Em xeque, a utilização do Enem no
lugar do vestibular
Nos últimos
anos, dois episódios marcaram de forma negativa o trabalho de segurança realizado
para que a aplicação do Enem em todo o Brasil fosse executada de forma correta:
o vazamento da prova em 2009, que culminou no cancelamento dos exames pelo MEC,
nas vésperas da data marcada para o exame; e o problema de impressão em 2010,
no qual um lote de 21 mil cadernos da prova amarela apresentou problemas de
montagem. Tais acontecimentos têm gerado um descrédito da comunidade discente
em relação ao Exame, que faz com que estes alunos julguem impossível a
possibilidade do Enem substituir o vestibular integralmente. Apesar disso, os
jovens afirmam que um aprimoramento da prova, principalmente na maneira como
ela é elaborada, surtiria resultados positivos na aproximação dos candidatos do
exame nacional. É assim que pensa Eduardo Coutinho. "O exame ainda tem muitas
falhas, mas se ele melhorar o seu nível de correção e o modelo de prova,
certamente ele poderá substituir vestibulares de faculdade que consideramos
gabaritadas. Mas isso só será concreto a partir do momento que estes erros
deixem de prejudicar aqueles que estão realmente preparados", pontua. Para
Christian Pancione, o Enem não é ruim, mas precisa
aprimorar alguns pontos. "O Enem é bom, mas do jeito que ele está não
seria válido usá-lo para substituir todo um vestibular como fazem UniRio e Rural. Para começar, eles
deveria ter uma correção padrão e não tão subjetiva como é hoje".

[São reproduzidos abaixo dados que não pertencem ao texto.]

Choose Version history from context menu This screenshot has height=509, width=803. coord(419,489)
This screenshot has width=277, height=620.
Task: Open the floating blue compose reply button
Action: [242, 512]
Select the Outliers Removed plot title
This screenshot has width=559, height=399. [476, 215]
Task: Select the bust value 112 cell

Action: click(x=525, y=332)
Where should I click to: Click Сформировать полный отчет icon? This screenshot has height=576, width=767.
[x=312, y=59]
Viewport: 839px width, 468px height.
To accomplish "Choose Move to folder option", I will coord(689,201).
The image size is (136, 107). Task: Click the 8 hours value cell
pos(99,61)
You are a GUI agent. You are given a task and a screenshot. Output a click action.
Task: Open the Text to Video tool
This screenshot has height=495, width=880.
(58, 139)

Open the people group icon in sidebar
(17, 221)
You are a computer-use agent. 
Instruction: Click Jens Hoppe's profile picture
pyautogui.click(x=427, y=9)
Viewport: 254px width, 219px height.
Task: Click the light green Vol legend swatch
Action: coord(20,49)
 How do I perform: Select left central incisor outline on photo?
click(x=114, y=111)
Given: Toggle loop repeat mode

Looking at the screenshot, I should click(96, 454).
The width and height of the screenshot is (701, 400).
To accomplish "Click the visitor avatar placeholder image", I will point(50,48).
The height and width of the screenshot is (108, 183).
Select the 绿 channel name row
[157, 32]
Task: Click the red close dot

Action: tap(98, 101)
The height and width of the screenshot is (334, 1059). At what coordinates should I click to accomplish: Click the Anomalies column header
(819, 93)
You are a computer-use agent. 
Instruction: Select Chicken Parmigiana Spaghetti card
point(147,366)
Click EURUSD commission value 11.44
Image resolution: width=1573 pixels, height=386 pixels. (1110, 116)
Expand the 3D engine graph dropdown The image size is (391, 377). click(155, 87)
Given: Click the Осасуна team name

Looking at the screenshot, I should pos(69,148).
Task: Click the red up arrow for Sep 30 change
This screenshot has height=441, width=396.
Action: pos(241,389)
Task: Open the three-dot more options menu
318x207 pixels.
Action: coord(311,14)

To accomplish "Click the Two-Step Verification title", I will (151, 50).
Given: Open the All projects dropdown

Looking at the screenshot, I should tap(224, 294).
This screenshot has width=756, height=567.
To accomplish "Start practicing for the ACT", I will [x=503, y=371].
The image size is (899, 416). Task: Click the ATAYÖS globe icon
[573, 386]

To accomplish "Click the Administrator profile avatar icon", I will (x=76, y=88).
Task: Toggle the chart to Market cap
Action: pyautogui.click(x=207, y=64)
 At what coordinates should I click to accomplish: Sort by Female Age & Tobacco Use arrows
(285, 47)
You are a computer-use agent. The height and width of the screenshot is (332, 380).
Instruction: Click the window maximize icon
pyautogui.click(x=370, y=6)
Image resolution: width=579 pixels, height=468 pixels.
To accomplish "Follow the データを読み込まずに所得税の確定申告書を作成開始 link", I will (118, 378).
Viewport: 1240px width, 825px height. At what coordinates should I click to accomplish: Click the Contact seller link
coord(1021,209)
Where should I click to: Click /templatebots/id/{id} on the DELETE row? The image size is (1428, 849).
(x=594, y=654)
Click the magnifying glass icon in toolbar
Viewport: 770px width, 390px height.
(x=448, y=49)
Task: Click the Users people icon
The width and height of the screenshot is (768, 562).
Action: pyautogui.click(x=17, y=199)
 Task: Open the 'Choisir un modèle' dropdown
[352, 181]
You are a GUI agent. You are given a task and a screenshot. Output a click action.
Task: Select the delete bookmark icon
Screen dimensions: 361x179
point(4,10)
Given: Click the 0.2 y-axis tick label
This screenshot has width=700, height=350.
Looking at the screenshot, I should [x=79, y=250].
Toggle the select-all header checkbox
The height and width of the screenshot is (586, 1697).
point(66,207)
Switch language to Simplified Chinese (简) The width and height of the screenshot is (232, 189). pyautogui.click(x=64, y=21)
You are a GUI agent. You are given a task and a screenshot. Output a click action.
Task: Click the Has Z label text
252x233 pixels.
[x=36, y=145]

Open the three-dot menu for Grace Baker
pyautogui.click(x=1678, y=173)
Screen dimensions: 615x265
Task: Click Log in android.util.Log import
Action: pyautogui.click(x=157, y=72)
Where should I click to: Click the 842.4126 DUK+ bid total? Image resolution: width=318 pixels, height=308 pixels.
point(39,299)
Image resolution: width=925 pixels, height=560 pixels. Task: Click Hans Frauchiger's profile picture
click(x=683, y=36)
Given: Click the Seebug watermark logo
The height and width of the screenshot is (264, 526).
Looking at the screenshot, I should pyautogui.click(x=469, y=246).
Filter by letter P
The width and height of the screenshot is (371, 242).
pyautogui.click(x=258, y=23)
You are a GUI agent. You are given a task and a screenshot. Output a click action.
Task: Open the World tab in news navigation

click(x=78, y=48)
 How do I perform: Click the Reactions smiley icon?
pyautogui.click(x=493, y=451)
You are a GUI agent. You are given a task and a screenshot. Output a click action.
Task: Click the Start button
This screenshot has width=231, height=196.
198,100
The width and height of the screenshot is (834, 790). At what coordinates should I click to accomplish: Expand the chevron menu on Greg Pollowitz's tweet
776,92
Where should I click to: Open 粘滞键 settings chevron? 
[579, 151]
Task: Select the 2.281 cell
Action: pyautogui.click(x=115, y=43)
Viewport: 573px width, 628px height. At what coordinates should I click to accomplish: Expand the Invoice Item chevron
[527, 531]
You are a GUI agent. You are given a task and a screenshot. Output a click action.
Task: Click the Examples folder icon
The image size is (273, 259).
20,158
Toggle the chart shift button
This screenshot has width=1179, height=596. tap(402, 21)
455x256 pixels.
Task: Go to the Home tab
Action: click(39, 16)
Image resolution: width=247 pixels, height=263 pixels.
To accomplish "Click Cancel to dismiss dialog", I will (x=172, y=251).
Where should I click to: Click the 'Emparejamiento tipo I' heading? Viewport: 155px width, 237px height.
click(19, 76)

Em contrapartida, há quem ache que o Enem não deveria substituir integralmente os vestibulares em nenhuma hipótese. De acordo com Gabrielle Lima, isto colocaria em risco processos seletivos tradicionais, que funcionam bem até hoje, como o exame de qualificação da Universidade do Estado do Rio de Janeiro (Uerj). "Como método parcial de ingresso, acho que o Enem funciona bem. Mas fazer dele uma seleção única é dar responsabilidade demais a um só órgão. Já como primeira fase, ele é ótimo, pois permite que a gente se concentre mais nas matérias específicas", afirma. Já o estudante João Paulo Silveira, se apresenta totalmente oposto à ideia. E vai mais fundo na sua avaliação. "O Enem não cumpre bem nenhuma das suas funções. Ele é ineficiente tanto para avaliar como para selecionar. Ele se preocupa somente com o processo eliminatório, como os demais concursos. Considero o método anterior a melhor opção, pois as universidades podiam elaborar cada uma a sua prova, com base no seu estilo e suas prioridades. Um exame que não leva em conta nem as variações regionais não pode ser unificado", defende.